Depois de HEAVEN CAN WAIT, Lubitsch produziu também para a 20th Century Fox (a que se ligou em 1942), dois filmes de Preminger (A ROYAL SCANDAL) e Mankiewicz (DRAGONWYCK), voltando à realização com CLUNY BROWN. O seu último filme (THAT LADY IN ERMINE foi completado por Preminger) é uma obra corrosiva sobre uma jovem canalizadora que, por via da profissão, conhece um escritor polaco por quem se apaixona. Os tradutores portugueses que acrescentaram o “pecado” ao título lá teriam as suas razões. “Este é o filme de Lubitsch em que a câmara menos se move e em que o vazio ocupa mais lugar. Cineasta tão ligado ao prazer e à carne, é sintomático que tenha terminado filmando o tabu desse prazer e dessa carne, ou o grande escândalo – o pecado – da sua jamais pacífica coexistência” (João Bénard da Costa).

Primeira passagem a 24, às 18h, na sessão-conferência das “Histórias do Cinema: Hans Hurch / Ernst Lubitsch”

31/03/2017, 15h30 | Sala M. Félix Ribeiro
Lubitsch Americano
That Uncertain Feeling
No que Pensam as Mulheres
de Ernst Lubitsch
com Merle Oberon, Melvyn Douglas, Burgess Meredith
Estados Unidos, 1941 - 83 min
legendado em francês e eletronicamente em português | M/12

THAT UNCERTAIN FEELING é uma irresistível incursão no clássico triângulo amoroso, em que Lubitsch foi mestre.

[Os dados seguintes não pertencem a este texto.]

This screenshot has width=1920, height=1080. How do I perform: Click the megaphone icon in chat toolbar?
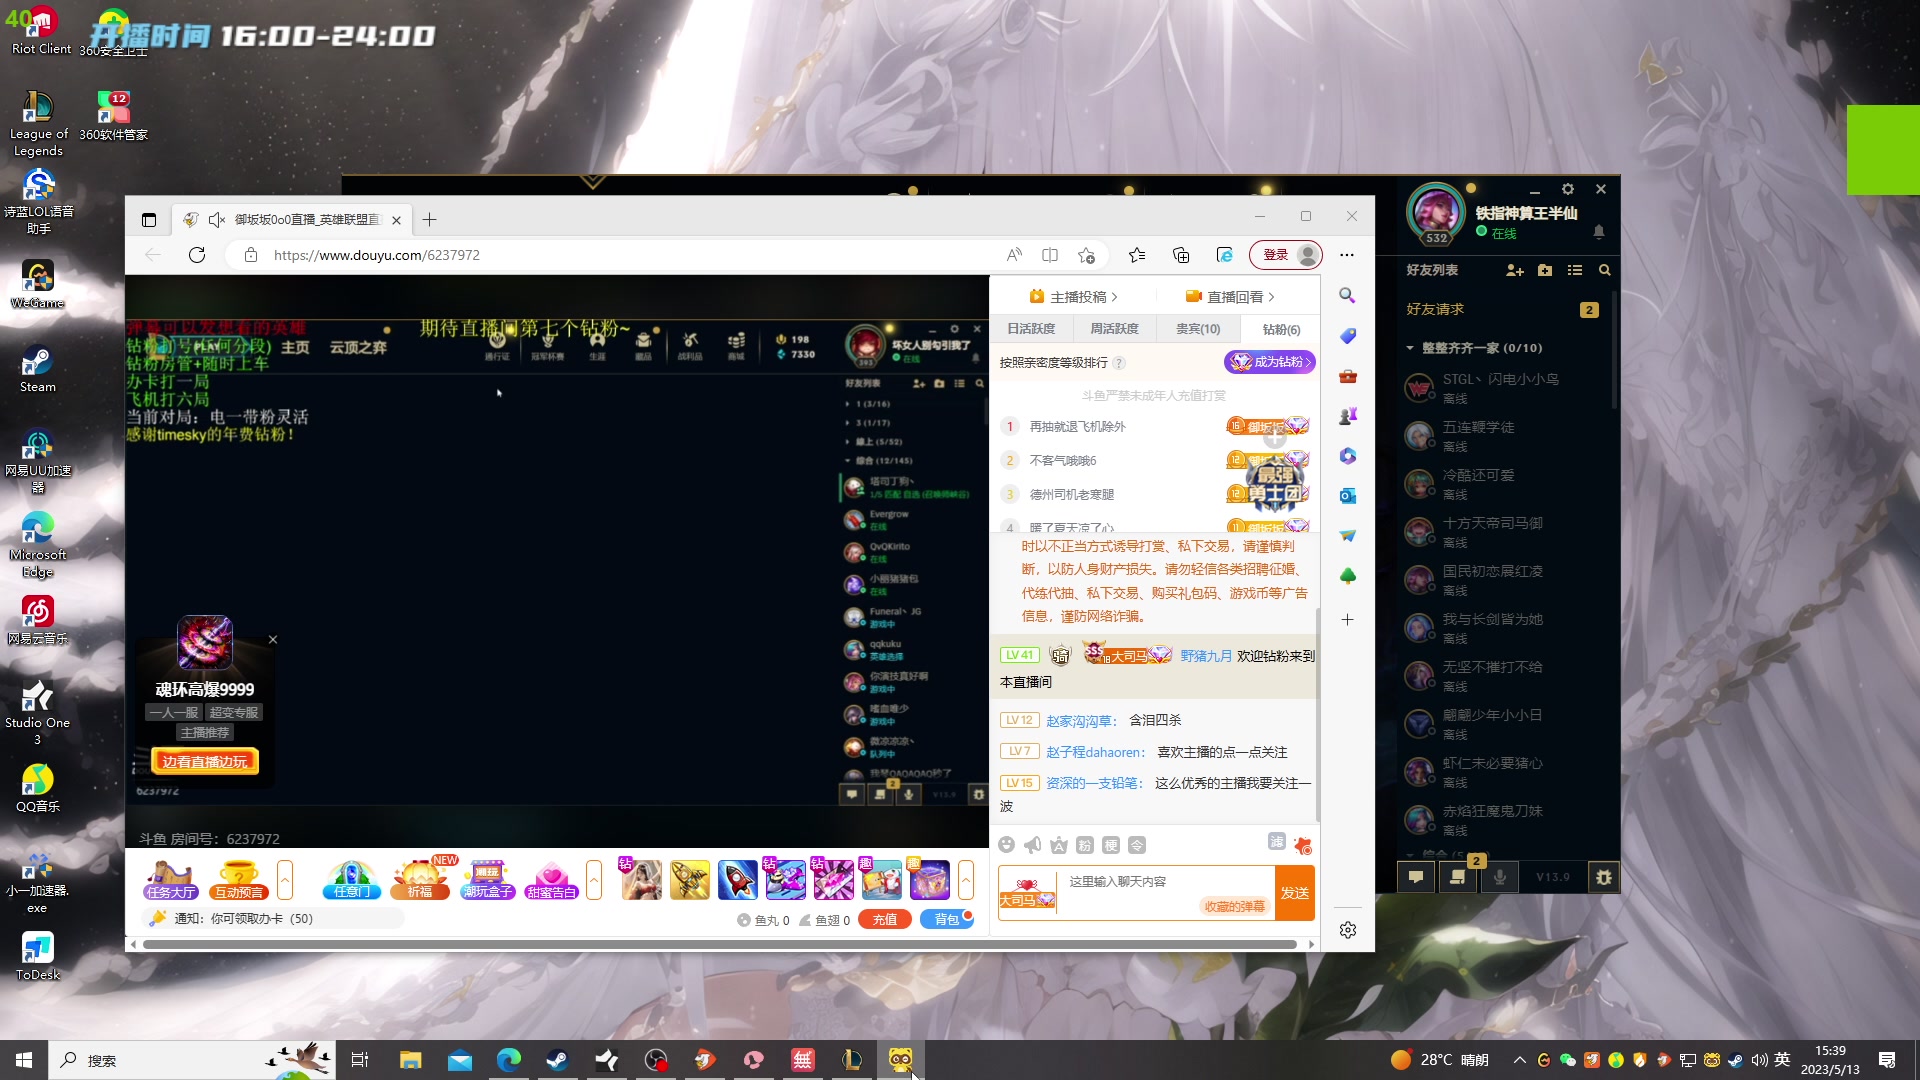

No enredo que segue uma mulher que sofre de soluços persistentes, quando (conjugalmente) irritada, e cujas consultas a um psiquiatra acabam por lançar nos braços de um pianista tresloucado, encontra-se uma variante sobre os temas do sexo e o do dinheiro, com o inigualável “touch” do mestre. Nova versão de uma comédia muda de Lubitsch, hoje considerada perdida (KISS ME AGAIN, 1925), THAT UNCERTAIN FEELING é um filme relativamente subestimado do período final da sua obra.

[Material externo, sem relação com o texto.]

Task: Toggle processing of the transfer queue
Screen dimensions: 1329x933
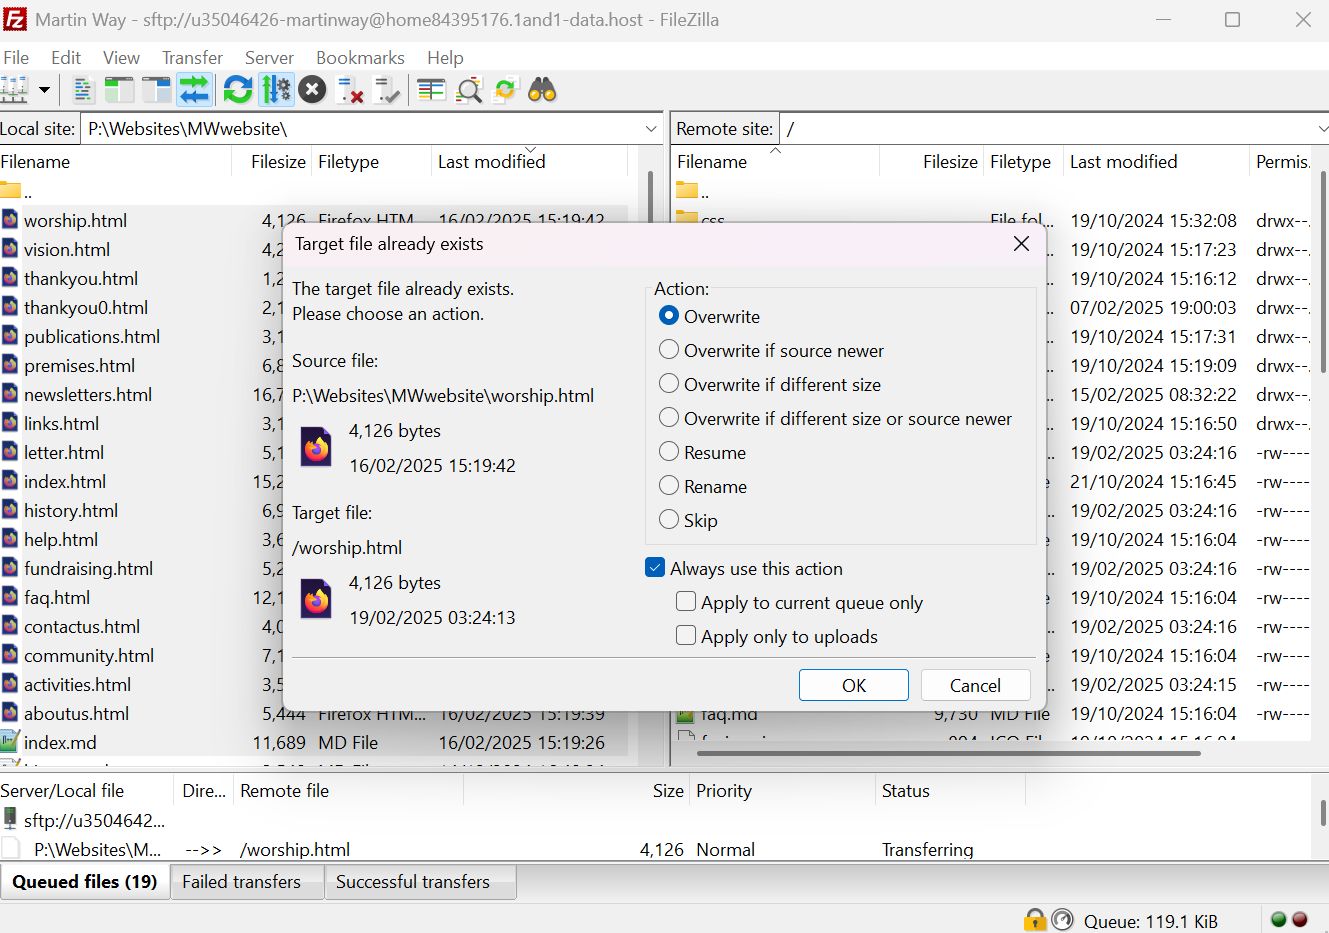Action: (275, 90)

31/03/2017, 21h30 | Sala M. Félix Ribeiro
Lubitsch Americano
That Lady in Ermine
A Dama de Arminho
de Ernst Lubitsch, Otto Preminger
com Betty Grable, Cesar Romero, Douglas Fairbanks Jr.
Estados Unidos, 1948 - 89 min
legendado eletronicamente em português | M/12
segunda passagem em abril

Lubitsch morreu antes de completar este filme (o segundo a cores da sua filmografia) e Otto Preminger levou o trabalho a termo, embora o genérico credite apenas Lubitsch. Muito mais próximo de HEAVEN CAN WAIT do que das comédias sofisticadas que o realizador alemão fizera na América nos anos trinta, embora adaptando uma opereta dos anos vinte e representando o seu regresso ao musical (THE MERRY WIDOW fora o último capítulo, em 1934), THAT LADY IN ERMINE é uma extravagância, com personagens que levantam voo e uma condessa a sair de um quadro renascentista para vir dar conselhos a Betty Grable (na personagem que Lubitsch imaginou primeiro na pele de Irene Dunne e de Jeanette MacDonald).